> [Work order]: Your reply should reproduce the data below without a single alteration, apart from dropping the images.

__________

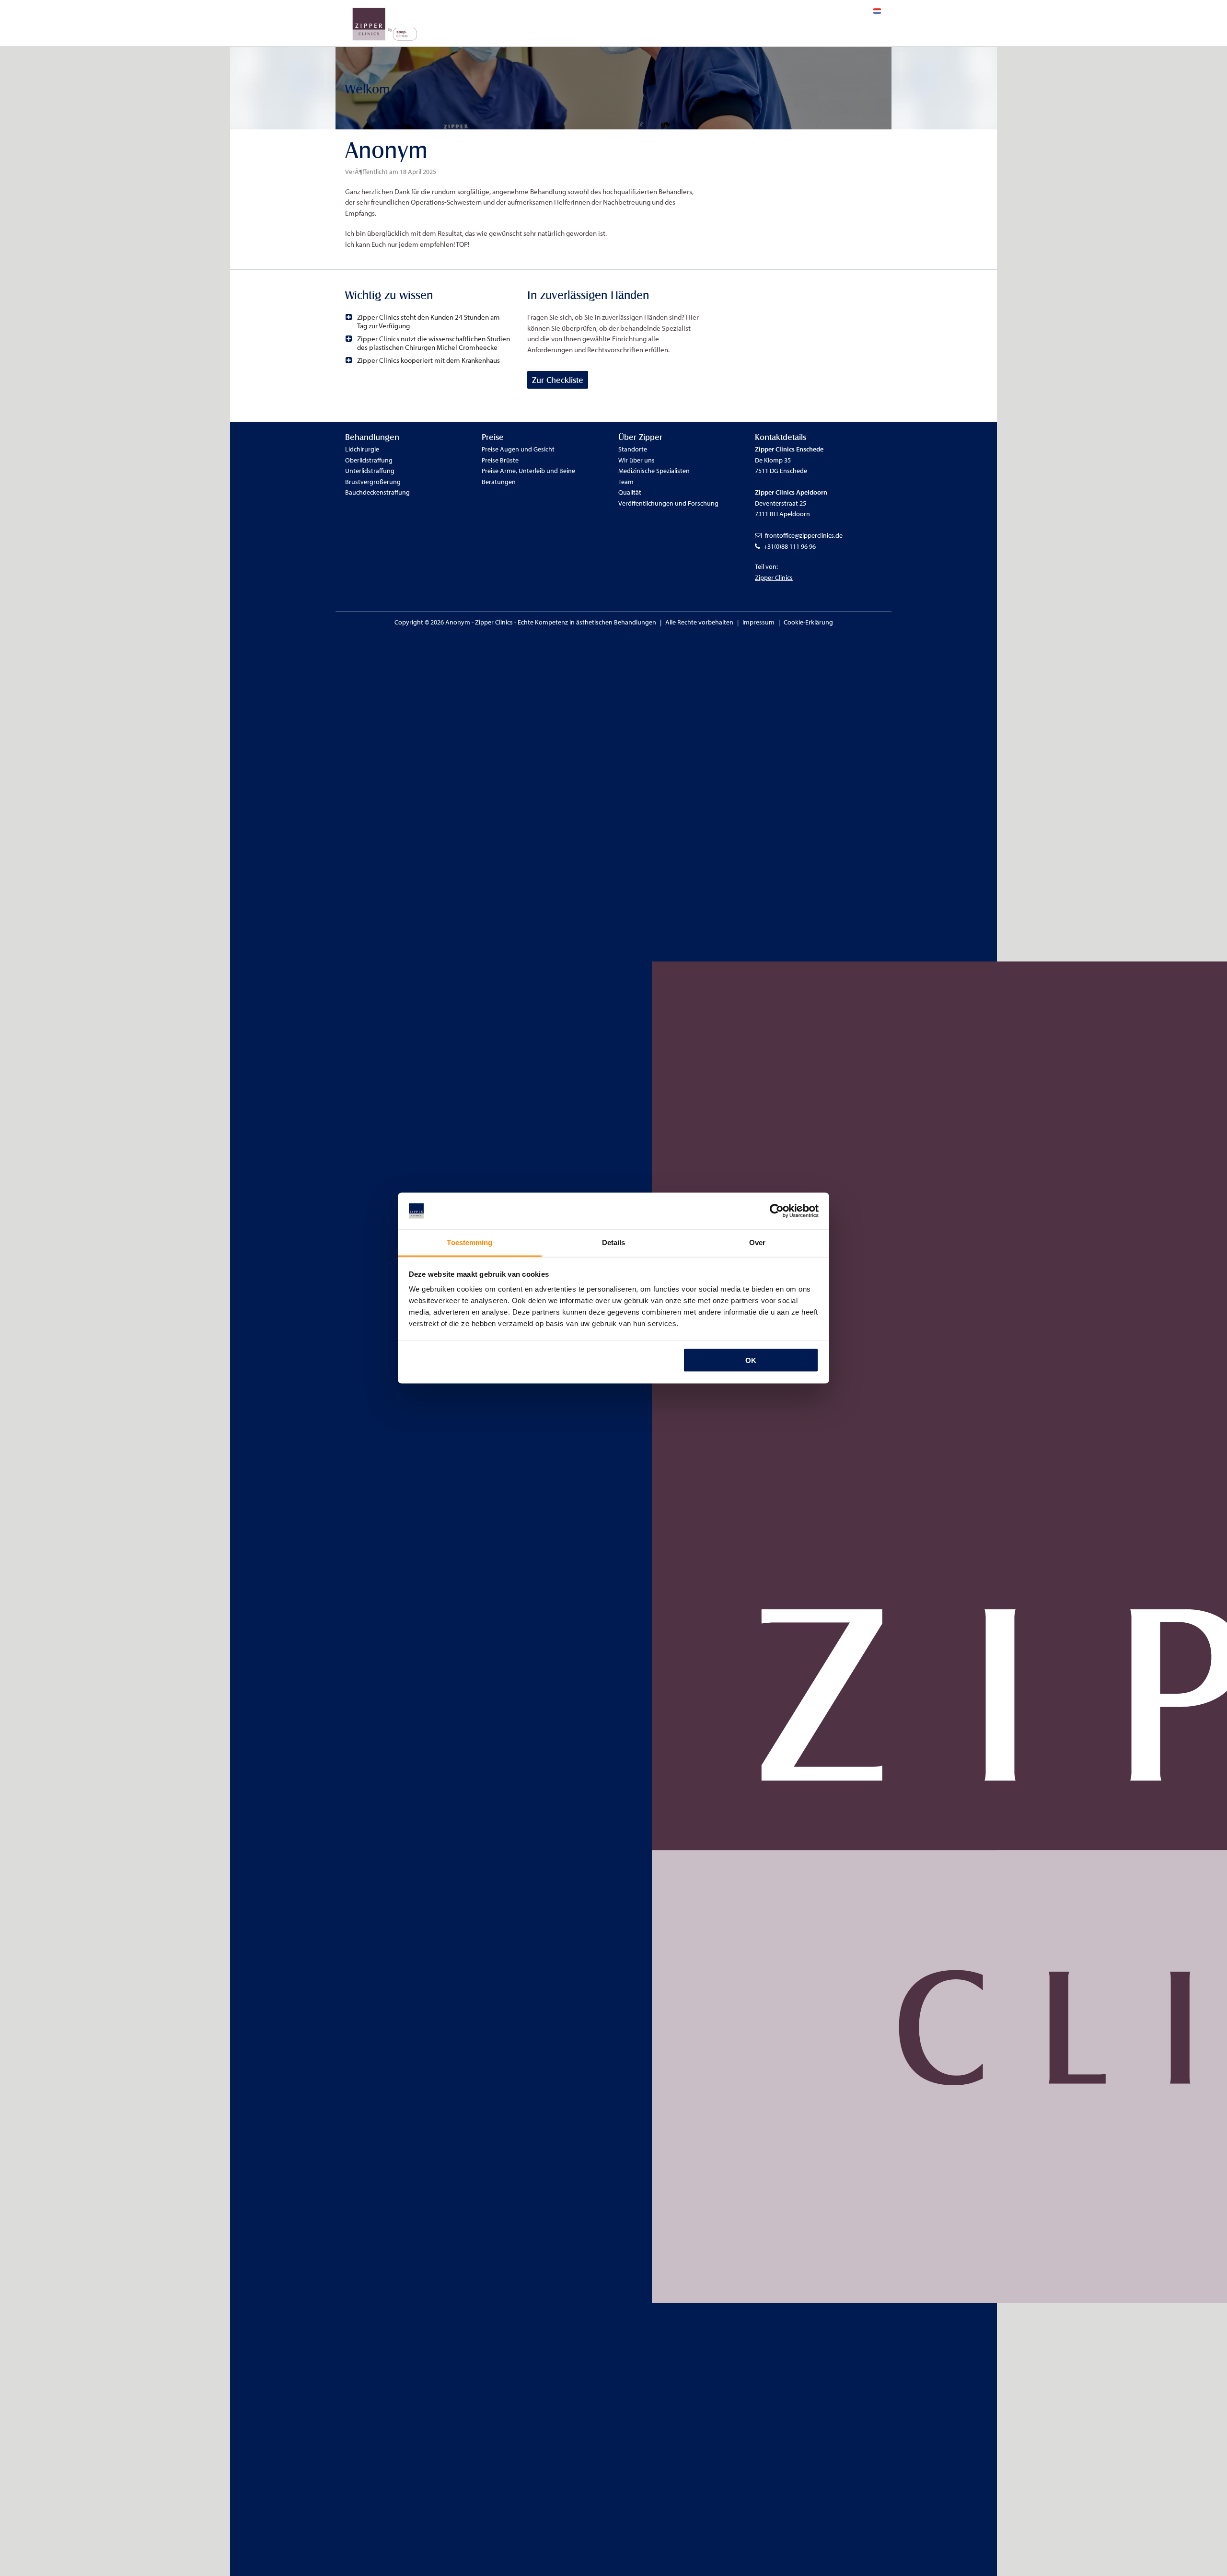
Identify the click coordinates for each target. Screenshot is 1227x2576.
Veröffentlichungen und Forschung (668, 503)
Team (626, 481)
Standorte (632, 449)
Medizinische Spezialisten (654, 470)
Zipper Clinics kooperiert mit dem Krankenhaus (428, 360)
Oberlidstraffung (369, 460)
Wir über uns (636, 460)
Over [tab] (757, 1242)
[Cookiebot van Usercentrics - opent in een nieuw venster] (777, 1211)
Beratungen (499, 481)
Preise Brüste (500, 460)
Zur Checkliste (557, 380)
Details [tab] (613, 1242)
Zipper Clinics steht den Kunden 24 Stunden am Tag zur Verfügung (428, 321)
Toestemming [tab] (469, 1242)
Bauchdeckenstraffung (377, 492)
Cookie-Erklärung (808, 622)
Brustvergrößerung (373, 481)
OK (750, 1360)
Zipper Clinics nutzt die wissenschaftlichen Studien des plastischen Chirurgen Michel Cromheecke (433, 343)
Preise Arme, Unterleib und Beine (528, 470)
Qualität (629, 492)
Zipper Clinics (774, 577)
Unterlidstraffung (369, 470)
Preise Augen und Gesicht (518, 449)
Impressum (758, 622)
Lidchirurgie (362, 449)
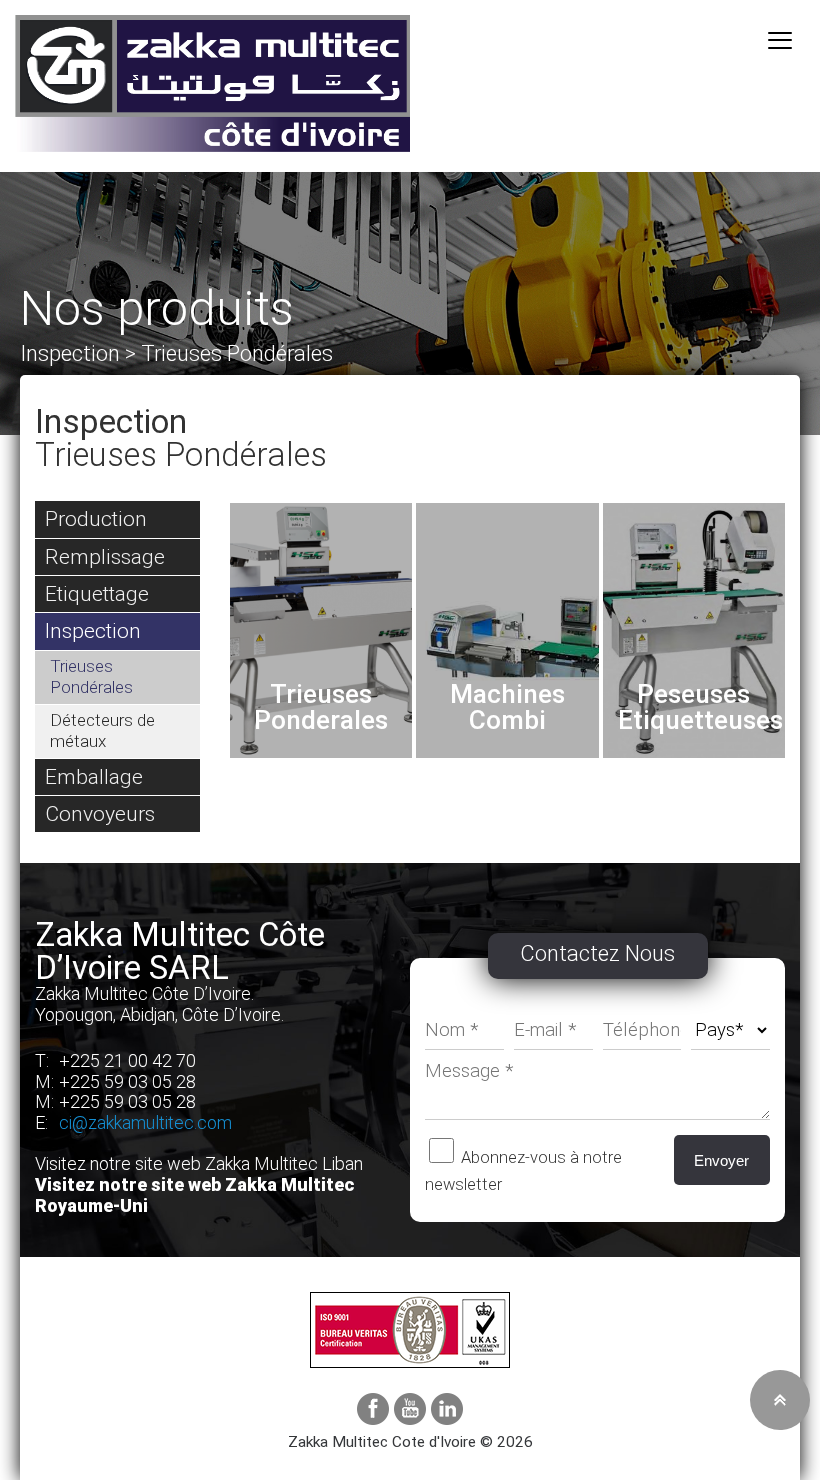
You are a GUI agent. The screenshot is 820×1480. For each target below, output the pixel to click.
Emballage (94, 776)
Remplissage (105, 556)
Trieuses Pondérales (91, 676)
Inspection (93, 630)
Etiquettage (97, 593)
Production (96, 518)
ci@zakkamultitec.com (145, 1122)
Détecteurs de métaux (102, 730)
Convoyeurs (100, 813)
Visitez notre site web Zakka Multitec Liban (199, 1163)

__________

> [Answer to this problem]:
Identify the click coordinates for each target. Screenshot is 1227x2576.
Veröffentlichungen und Forschung (668, 503)
Team (626, 481)
Standorte (632, 449)
Medizinische Spezialisten (654, 470)
Zipper Clinics kooperiert mit dem Krankenhaus (428, 360)
Oberlidstraffung (369, 460)
Wir über uns (636, 460)
Over [tab] (757, 1242)
[Cookiebot van Usercentrics - opent in een nieuw venster] (777, 1211)
Beratungen (499, 481)
Preise Brüste (500, 460)
Zur Checkliste (557, 380)
Details [tab] (613, 1242)
Zipper Clinics steht den Kunden 24 Stunden am Tag zur Verfügung (428, 321)
Toestemming [tab] (469, 1242)
Bauchdeckenstraffung (377, 492)
Cookie-Erklärung (808, 622)
Brustvergrößerung (373, 481)
OK (750, 1360)
Zipper Clinics nutzt die wissenschaftlichen Studien des plastischen Chirurgen Michel Cromheecke (433, 343)
Preise Arme, Unterleib und Beine (528, 470)
Qualität (629, 492)
Zipper Clinics (774, 577)
Unterlidstraffung (369, 470)
Preise Augen und Gesicht (518, 449)
Impressum (758, 622)
Lidchirurgie (362, 449)
You are a GUI agent. The screenshot is 820×1480. For each target below, output the pixel to click.
Emballage (94, 776)
Remplissage (105, 556)
Trieuses Pondérales (91, 676)
Inspection (93, 630)
Etiquettage (97, 593)
Production (96, 518)
ci@zakkamultitec.com (145, 1122)
Détecteurs de métaux (102, 730)
Convoyeurs (100, 813)
Visitez notre site web Zakka Multitec Liban (199, 1163)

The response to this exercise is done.